The puzzle and challenge for me is the everyday: how we can better link insights into our human condition to our working lives, to our personal and our social lives, to the national agenda. The insights come from Zen and wider Buddhist ideas and practice, but they connect easily with our own Western traditions. Most of us fully appreciate the benefits of finding peace and calm in our lives, though we protest that we’re too busy to slow down. We regret our ill-temper, bouts of anger, self-serving pleasures. If we show kindness and compassion we’re pleased and rather proud of ourselves. We got it right for once.

But we don’t act on what we know, and I’m arguing that it’s not so difficult. Meditating, mindfulness, walking, even standing still, shutting out 24-hour news and 24-hour noise, setting aside space for ourselves – start small, just get out for a walk, it’s no need to be heavy duty. You don’t need to sit in a triple lotus…

(A fridge magnet I saw today ran as follows: ‘Stress is the confusion created when one’s mind overrides the body’s basic desire to choke the living shit out of some asshole who desperately deserves it.’ I love it – and it’s not quite what I’m arguing.)

You may have read about a new series: Ladybird books for adults. Already bestsellers. There’s even one on mindfulness. And one on dating. Mindfulness fits my argument slightly better. But if that’s too trendy, then I still like the basic idea. Start simple. (One date at a time.) Don’t over complicate.

Benefits – I hope they’re evident from what I’ve written elsewhere, if they’re not I’ve failed miserably.

I’m not anticipating a brave new dispensation just around the corner. If for some there’s a sense of a new consciousness, a new wisdom, which could yet change the world, then I thought that forty and more years ago, and it didn’t happen.
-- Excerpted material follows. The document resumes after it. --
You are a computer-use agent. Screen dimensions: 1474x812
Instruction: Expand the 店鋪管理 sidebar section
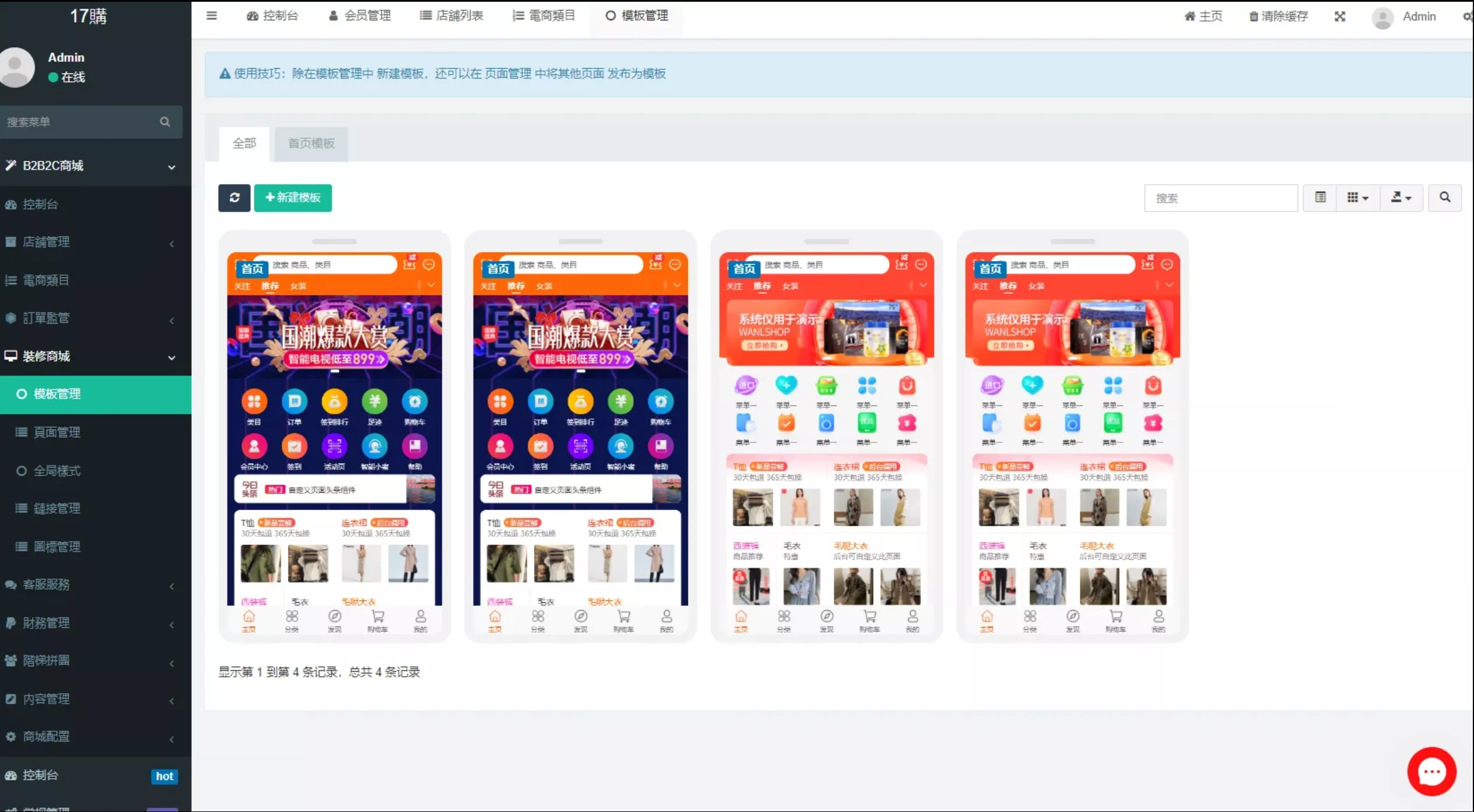pyautogui.click(x=45, y=242)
I’m none too optimistic now about it catching on with readers of the Daily Mail, or indeed the billion plus who make up the Han population of China.

Though who knows, give them time.

For now 82 million members of the Communist Party in China have a lockdown on opinion. And mindfulness and the Daily Mail don’t go too well together, though if you’re into mindfulness and an avid reader of the Mail, then I apologise.

But if we can be simply a little slower to judgement, look a little more widely before we leap, then by small increments we can make the world a better place. And who know we might just have a Great Leap Forward.